Além disso, pense que existem materiais de qualidade ruim, mas que possuem valor altíssimo. Ouro não serve pra lâminas, mas se você dizer uma lâmina de ouro, você provavelmente vai conseguir vendê-la pra algum milionário, se você tiver o network necessário pra isso. Ferro forjado (o wrought iron, no caso) é de péssima qualidade se for comparar com aços modernos, mas mesmo assim é indispensável praqueles interessados em reconstruir com 100% de acuidade algum trabalho de época, por ser o material usado antigamente. E isso vai fazer o trabalho ganhar mais respeito e mais valor, mesmo que o material seja um pedaço de trilho de trem de 200 anos que estava no quintal da sua avó.

Mas o que é importante pensar, sempre, é na qualidade do produto, além do material. Uma peça de cutelaria tem que ser perfeita para os fins a que se preza, mesmo que esse fim seja o de ficar na bainha do gaúcho durante um desfile do CTG ou dentro dos vidros de um museu. Nem toda lâmina precisa derrubar árvores e cortar carnes, embora seja bom que elas o façam. Nem toda lâmina precisa ser agradável aos olhos, resistente a umidade, inoxidável, barata, cara, feita com materiais reciclados, feita com materiais nobres ou o que quer que seja. Mas naquilo pra que ela foi feita ela deve ser excelente. E nem todo cuteleiro precisa estar disposto a fazer lâminas pra todos esses fins.
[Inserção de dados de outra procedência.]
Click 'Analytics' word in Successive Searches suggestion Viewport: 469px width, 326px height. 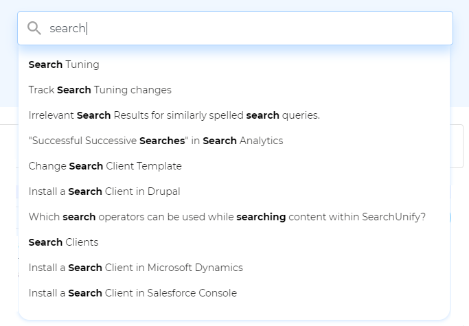click(261, 141)
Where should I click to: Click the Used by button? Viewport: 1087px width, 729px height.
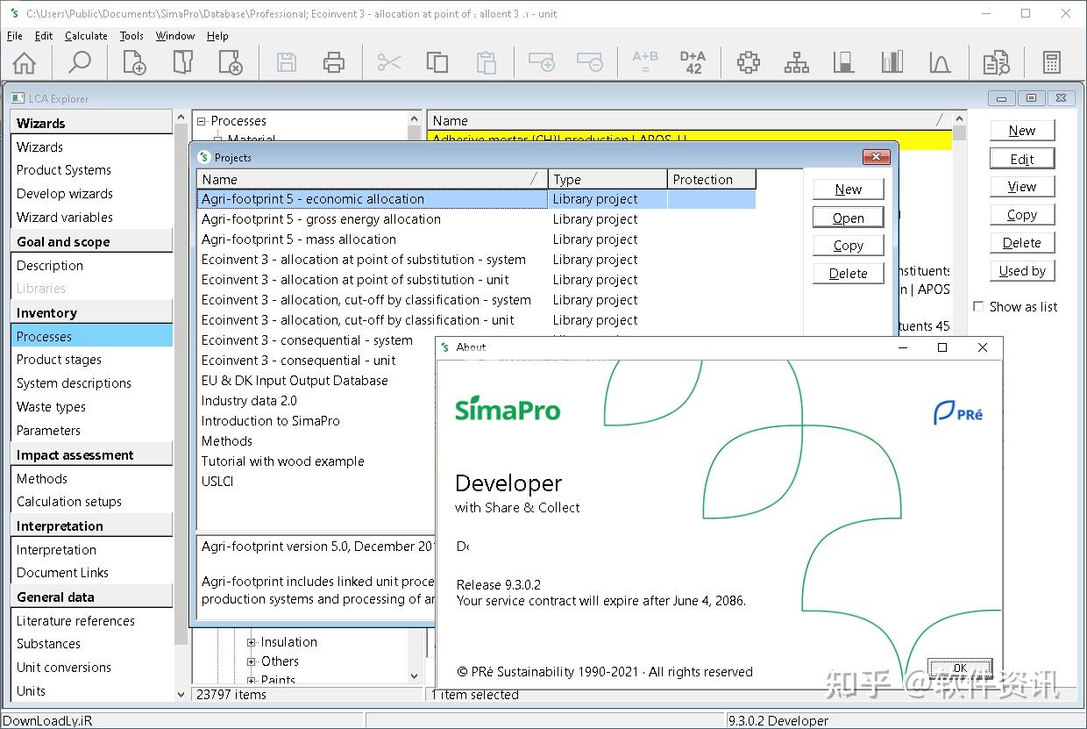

Mesmo assim, é muito ditador dizer "não pode" ou "deve". Na verdade você pode criar todo um discurso (e não digo inventar lorota, mas sim elaborar um motivo real) pra justificar um preço ou uma identidade visual e se pagam mesmo depois de comparar com outros produtos de qualidade semelhante, parabéns, você conseguiu.

O que eu digo com isso tudo é bem simples: tente criar uma cutelaria própria ou se alinhe de acordo com cuteleiros que te agradam, embora não tente ser igual a eles. Ter uma identidade própria é o que vai fazer seu trabalho ser reconhecido, não sua assinatura.

Afinal, se o seu trabalho é tão bom que chega a ser igual ao de alguém que você admira, por que vão escolher você e não esse outro alguém?